Deuxièmement, la négociation est un processus à double sens, et nous ne devons pas sous-estimer les moyens de pression des entreprises pour soutirer des concessions au gouvernement. Donald Trump a besoin de montrer que sa lutte contre les délocalisations donne des résultats, et ce besoin fournit aux entreprises leur propre pouvoir de négociation. Dans le cas que nous évoquons ici, la presse a révélé que le gouvernement de l’État de l’Indiana avait fourni des avantages financiers pour convaincre Carrier de préserver des emplois sur place. Ce type de négociation n’est pas rare : les gouvernements d’États concluent souvent des accords financiers avec les entreprises pour qu’elles maintiennent des emplois ou renoncent à des délocalisations. Cependant, la volonté affichée de la nouvelle administration ouvre un boulevard aux entreprises pour négocier des ressources financières qui proviennent des contribuables, dans le cadre d’un processus qui restera probablement opaque et ponctuel, sans réelle consultation publique.

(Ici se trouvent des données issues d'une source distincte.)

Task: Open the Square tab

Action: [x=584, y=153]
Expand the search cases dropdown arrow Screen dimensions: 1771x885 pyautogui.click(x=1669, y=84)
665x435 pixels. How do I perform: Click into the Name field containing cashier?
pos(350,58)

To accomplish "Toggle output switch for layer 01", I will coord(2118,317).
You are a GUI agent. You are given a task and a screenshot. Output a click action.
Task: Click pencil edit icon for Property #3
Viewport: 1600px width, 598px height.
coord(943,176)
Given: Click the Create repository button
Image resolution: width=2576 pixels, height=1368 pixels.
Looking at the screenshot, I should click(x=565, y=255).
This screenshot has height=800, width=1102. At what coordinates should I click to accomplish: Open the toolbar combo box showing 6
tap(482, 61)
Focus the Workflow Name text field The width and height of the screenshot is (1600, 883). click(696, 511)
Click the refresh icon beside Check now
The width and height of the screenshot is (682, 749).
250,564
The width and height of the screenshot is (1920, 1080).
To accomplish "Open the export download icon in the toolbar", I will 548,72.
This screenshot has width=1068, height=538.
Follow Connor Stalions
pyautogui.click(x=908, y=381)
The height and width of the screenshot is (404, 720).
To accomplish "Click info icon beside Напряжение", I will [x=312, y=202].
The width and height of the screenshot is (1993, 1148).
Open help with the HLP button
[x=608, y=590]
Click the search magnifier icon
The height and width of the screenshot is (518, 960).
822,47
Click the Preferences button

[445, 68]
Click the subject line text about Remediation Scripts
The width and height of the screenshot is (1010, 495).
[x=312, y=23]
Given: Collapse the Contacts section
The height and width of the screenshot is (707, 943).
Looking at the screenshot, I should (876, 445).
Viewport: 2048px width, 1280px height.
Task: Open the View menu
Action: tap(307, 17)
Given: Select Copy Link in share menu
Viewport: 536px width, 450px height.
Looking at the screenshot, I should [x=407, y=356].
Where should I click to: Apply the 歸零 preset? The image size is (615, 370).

Troisièmement (et c’est ce qui nous inquiète le plus), le gouvernement Trump n’a aucune légitimité pour intervenir dans les projets de localisation des entreprises privées. On peut trouver contestable que les entreprises placent leurs propres intérêts (et ceux de leurs actionnaires) au-dessus de ceux de leurs employés, mais il n’en reste pas moins qu’elles sont dans leur bon droit. La perspective d’une intervention des pouvoirs publics risque d’affecter la confiance des entreprises, leurs investissements et leurs embauches : pourquoi recruter, par exemple, si la décision ultérieure de réduire les effectifs pour des raisons économiques peut valoir une condamnation de la part du gouvernement ? De plus, ce périmètre d’intervention a toutes les chances de s’élargir avec le temps ; aujourd’hui il s’agit des délocalisations, demain, il pourrait être question de l’embauche de travailleurs étrangers. Je doute fort que la nouvelle administration fixe des limites raisonnables à son implication dans les décisions des acteurs du secteur privé.

Conclusion

En définitive, il est illusoire de croire que ces mesures auront un impact important sur l’emploi dans le secteur manufacturier américain étant donné le niveau élevé des salaires. Ce qui m’amène à une conclusion désagréable. En particulier, compte tenu de l’impact substantiel que les relocalisations auraient sur les bénéfices des entreprises, le gouvernement devrait finalement recourir à des mesures incitatives (ou dissuasives) beaucoup plus importantes, à la fois sous forme de « carottes » et de « bâtons », pour tenter d’influencer les décisions des entreprises. On peut envisager par exemple des taxes à l’importation dissuasives sur les biens produits à l’étranger par des entreprises américaines, ou des taxes sur les exportations des concurrents étrangers vers les États-Unis. Mais dans un cas comme dans l’autre, ces mesures se traduiraient par une hausse de l’inflation et une baisse du pouvoir d’achat des ménages.